D’après le journal la Tribune du lundi 21 juin 2004, le
commerce équitable aurait généré un chiffre d’affaires
d’environ 700 millions de dollars en 2003. La part du commerce
équitable dans les échanges mondiaux est estimé à environ 0,01
%. Près de 5 millions de personnes vivent du commerce
équitable dans le monde. Le commerce équitable représente
environ 0,1 % du commerce européen. D’après Max Havelaar, le
chiffre d’affaires du commerce équitable en France est passé
de 6 millions d'euros en l'an 2000, 12 millions en 2001, 22
millions en 2002 pour atteindre 32 millions en 2003. Il est
estimé aujourd’hui entre 35 et 40 millions d’euros. La
centrale d'importation et de distribution Solidar'Monde
distribue 1200 références en artisanat et 120 produits
alimentaires (avec 700 nouveautés par an), issus de 121
groupements de producteurs présents dans 42 pays environ.

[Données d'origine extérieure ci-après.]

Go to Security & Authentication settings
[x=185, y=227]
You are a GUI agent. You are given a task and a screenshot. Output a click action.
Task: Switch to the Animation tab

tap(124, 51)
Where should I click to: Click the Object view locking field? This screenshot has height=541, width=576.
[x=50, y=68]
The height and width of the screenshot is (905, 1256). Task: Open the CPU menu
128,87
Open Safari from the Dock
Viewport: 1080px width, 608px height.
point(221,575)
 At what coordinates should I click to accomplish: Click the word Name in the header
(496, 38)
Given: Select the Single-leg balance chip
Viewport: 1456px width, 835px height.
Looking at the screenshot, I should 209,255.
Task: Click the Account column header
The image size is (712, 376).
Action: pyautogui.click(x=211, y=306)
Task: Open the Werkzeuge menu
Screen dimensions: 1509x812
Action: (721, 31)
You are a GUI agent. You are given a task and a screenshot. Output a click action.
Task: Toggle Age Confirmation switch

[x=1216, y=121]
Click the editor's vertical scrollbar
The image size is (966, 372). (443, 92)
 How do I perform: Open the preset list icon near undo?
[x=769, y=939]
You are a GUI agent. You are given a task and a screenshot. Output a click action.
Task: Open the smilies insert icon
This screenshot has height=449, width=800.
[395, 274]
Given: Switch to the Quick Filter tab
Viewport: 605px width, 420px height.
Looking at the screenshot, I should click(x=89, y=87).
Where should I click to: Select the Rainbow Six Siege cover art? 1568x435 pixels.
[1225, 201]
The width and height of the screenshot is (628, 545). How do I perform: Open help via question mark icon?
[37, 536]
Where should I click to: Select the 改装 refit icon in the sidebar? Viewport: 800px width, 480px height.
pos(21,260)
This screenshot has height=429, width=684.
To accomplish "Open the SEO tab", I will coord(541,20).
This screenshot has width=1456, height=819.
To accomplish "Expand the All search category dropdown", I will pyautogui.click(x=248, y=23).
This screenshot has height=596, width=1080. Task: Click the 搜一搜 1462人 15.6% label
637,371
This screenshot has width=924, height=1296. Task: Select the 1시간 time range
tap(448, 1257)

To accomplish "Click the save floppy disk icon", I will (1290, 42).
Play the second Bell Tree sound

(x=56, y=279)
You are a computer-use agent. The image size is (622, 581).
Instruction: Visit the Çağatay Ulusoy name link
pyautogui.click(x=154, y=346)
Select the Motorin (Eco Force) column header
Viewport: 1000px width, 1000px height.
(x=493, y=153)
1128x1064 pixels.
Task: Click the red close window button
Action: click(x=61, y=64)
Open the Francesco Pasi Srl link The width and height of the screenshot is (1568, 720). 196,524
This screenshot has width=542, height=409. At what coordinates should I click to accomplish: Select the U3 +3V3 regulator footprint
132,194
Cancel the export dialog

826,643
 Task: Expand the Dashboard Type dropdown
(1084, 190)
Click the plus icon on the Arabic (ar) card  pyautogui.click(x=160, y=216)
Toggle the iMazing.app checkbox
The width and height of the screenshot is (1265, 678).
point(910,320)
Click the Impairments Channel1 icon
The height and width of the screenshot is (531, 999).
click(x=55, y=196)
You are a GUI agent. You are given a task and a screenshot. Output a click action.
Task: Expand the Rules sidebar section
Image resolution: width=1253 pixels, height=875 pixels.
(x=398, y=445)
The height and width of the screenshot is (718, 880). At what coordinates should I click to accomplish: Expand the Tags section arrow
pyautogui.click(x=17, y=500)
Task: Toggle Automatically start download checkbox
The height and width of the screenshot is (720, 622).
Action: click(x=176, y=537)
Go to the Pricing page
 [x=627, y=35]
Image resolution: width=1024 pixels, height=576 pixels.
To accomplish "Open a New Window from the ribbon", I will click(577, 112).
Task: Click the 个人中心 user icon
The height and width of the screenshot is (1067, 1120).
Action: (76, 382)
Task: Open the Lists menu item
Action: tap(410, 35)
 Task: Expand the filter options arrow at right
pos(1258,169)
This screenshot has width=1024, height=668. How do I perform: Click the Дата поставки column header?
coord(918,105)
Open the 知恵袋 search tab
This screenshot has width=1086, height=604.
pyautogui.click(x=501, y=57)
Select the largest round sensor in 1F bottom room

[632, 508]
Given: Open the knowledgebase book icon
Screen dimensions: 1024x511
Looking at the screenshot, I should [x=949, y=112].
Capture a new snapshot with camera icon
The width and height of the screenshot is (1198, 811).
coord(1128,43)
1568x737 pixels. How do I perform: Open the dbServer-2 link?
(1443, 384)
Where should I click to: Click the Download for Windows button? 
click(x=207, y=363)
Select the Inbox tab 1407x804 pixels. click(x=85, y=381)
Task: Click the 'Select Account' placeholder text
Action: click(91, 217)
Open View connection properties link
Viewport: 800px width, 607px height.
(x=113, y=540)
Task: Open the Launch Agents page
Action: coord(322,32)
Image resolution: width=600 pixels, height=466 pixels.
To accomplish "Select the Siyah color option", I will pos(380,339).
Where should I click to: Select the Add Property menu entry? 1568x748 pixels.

Artisans du Monde possède environ 140 magasins et 17 boutiques
associées en France, gérés par 4500 bénévoles et 50 salariés
pour un chiffre d’affaires d’environ 7,3 millions d'euros.
La Suisse étant le pays où on consomme le plus
équitable en Europe, il semble intéressant d’y apporter une
attention particulière. Coop et Migros sont les plus grosses
enseignes de supermarché en Suisse. D’après la Tribune, Migros
a enregistré en 2003 une progression de 13 % de son chiffre
d’affaires réalisé dans le commerce équitable (33,5 millions
d’euros). Quant à Coop, son chiffre d’affaire réalisé grâce à
ce type de commerce a augmenté de 44 %, à 47,8 millions
d’euros. Ces deux enseignes assurent donc près du quart du
chiffre d’affaires de détail mondial des produits portant le
label Max Havelaar.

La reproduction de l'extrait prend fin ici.